Few people provide high quality content
This is real nonsense. If I look at my Cognitive Sciences feeds alone then I get huge value, with consistent high quality content. Because of blogs such as Cognitive Daily I can have access to a vast body of material that would otherwise escape me. I could give other examples in several fields. My point is simple, there are a whole group of bloggers who synthesis refereed material and make it available through their blogs. This exceeds the capacity of any digest or review process.
Interspersing good stuff with random junk
I actually enjoy this. It gives you more knowledge of the person. Using the blogosphere is rather like part of a really interesting common room. You get to know the people as well as their content. I insert such information from time to time, in between more serious reflections and most people give good feedback, although I did offend the odd English Rugby supporter recently. Knowing something about the people is useful, it adds humanity to the content. If Universities had only libraries and no social spaces they would be impoverished as a result; the same is true of the blogosphere.
List forums are a more disciplined environment than blogs
Well Bill and I have several list forums in common, and I also have experience of using blogs. I can honestly say that I found this statement incredible. After six months in blogs I am thinking of giving up on list serves. There is a terrible amount of fluff and nonsense and, unlike my RSS feed, I cannot turn it off. I have yet to see any discipline or quality control.
Peer reviewed journals v blogs
I am happy to accept that more goes into the review process, but I am not sure that this justified Bill’s case. At one level I can simply say why is this an either/or? I also participate in both. But there is another issue here; the editors and reviewers of even the most serious academic journals also have opinions, and frequently make decisions on ideological lines. I know a fair number of serious thinkers, with dissenting opinions who find it difficult to get published, not because of the quality of their work, but because of its originality. There is a Bellarmini to match each Galileo. The medium is a good one but it is not immune from criticism.
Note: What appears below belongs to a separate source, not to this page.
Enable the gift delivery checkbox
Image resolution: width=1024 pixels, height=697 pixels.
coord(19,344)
In a journal you are reviewed by under ten people selected by the editor, in the blogosphere (or wikipedia) you are reviewed by far more, and in the main only by people who are interested in your field. There is a lot of unjustified elitism in this field and I think Bill teeters on the edge of that sin in his posting.
Conferences v blogs
I assume that Bill is referencing academic ones. I go to a fair amount of these and I find them useful, not for content (5 people presenting 7K papers in an hour slot hardly constitutes learning) but for the contacts and the ability to do some screening on which papers to read. Its also interesting that a lot of academics do not even turn up to present their paper. Once it is accepted they have a tick in the box and instead spend the day looking round Florence or on the beach in Penang (real cases here). Nothing special here, and while I will give equal status to journals, here the blogosphere is superior.
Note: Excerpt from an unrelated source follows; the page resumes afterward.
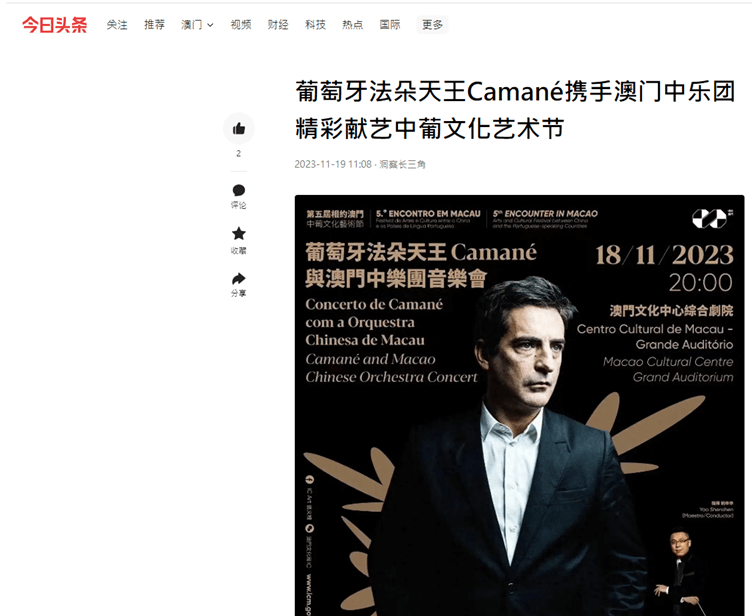Select the 推荐 tab
Image resolution: width=752 pixels, height=616 pixels.
pos(154,25)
Swimming through dirt and pollution
I would buy that argument for a google search these days, it is increasingly difficult to find what you want. However the accusation could only be made against the blogosphere from someone who has no experience, or who has entered the space without any guidance. If you decide to dive into a sewer then you will encounter filth. On the other hand if you go with those who swim on a regular basis they will take you to the pristine beaches and flagged (safe) areas of the more popular ones.
The only reason to encounter filth is stupidity or naiveté. I will give Bill the benefit of the doubt with the assumption that for him it is the latter. I accordingly extend him the invitation, offered by many a swimmer to the reluctant debutant: come on in, the water is lovely.